Behind the Adenau quarter of Breidscheid, the Nordschleife of the Nürburgring crosses the B 257, so that it runs within the Green Hell until the second overpass behind Quiddelbach. Shortly afterwards the B 258 crosses west of the Grand Prix track of the Nürburgring. Now it goes downhill again, through the local community of Müllenbach to Kelberg, where the B 257 meets the B 410.

In Ulmen, the B 259 branches off to the southeast to the junction of the A 48 and on towards Cochem. The B 257 has been replaced by the federal motorway from here to the Daun junction of the A 1. It is continued in Daun. Now it goes on in a south-westerly direction, whereby the Volcanic Eifel merges into the softer landscape of the Bitburger Gutland.
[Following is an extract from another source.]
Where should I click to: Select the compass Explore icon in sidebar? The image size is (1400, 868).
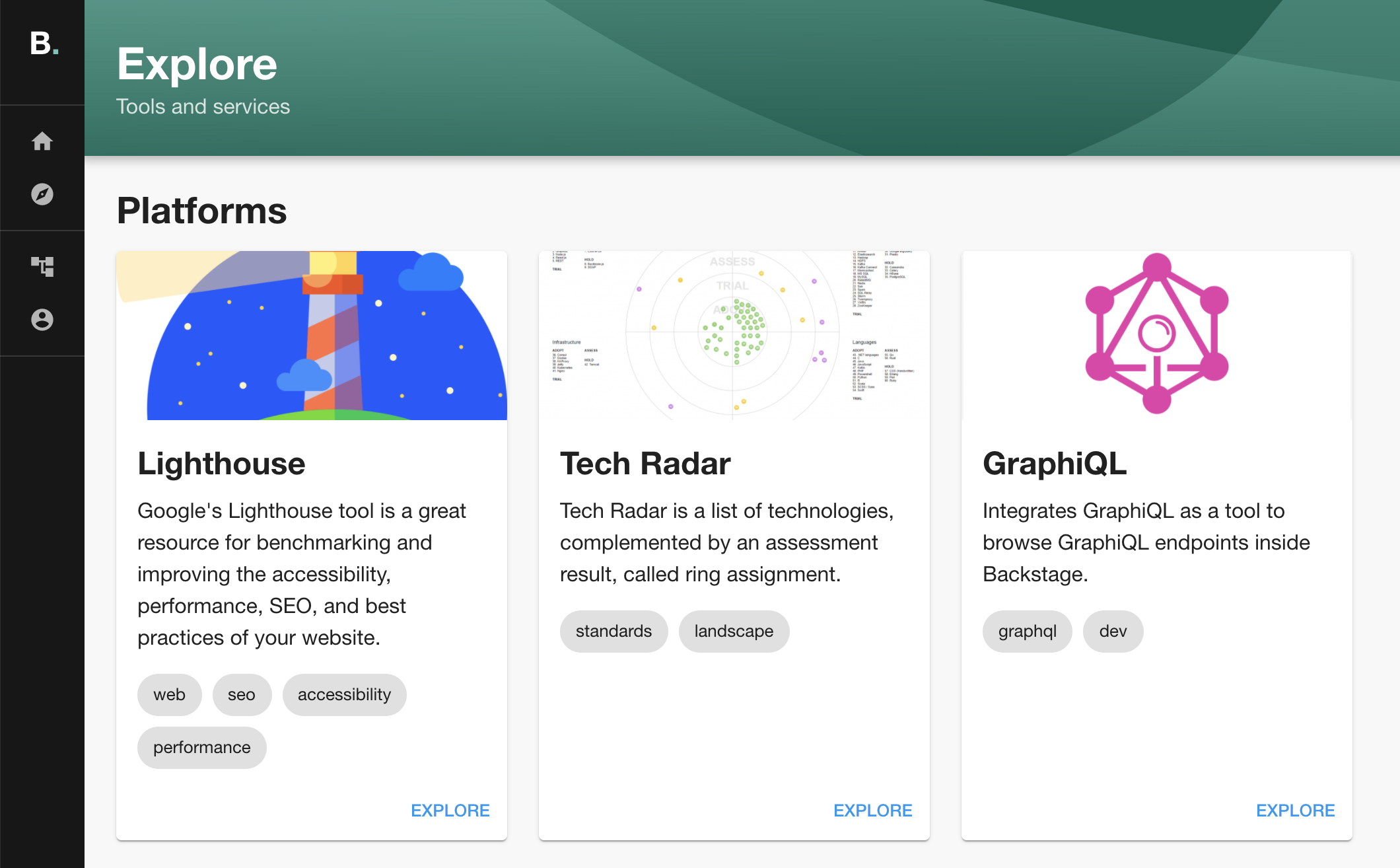tap(42, 195)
At Bitburg, the B 257 runs for a few kilometers together with the B 51 in the direction of Trier and then branches off again to the southwest.

In Wolsfeld, which is known nationally for its hill climb, residents have been demanding a bypass for years because of the heavy traffic. This was included as an urgent requirement in the Federal Transport Infrastructure Plan and implemented within the framework of the 2 billion euro program to improve the transport infrastructure in the years 2005–2008. The bypass road was opened for traffic on 13 December 2008 by the Rhineland-Palatinate Transport Minister Hendrik Hering and Parliamentary State Secretary Karl Diller from the Federal Ministry of Finance.

Past Irrel, the B 257 now leads to Echternacherbrück, where it meets the B 418. This runs from here to Wasserbilligerbrück along the banks of the Sauer, which here forms the border between Germany and Luxembourg.

Across the Sauer lies Echternach, which is widely known for its dancing procession.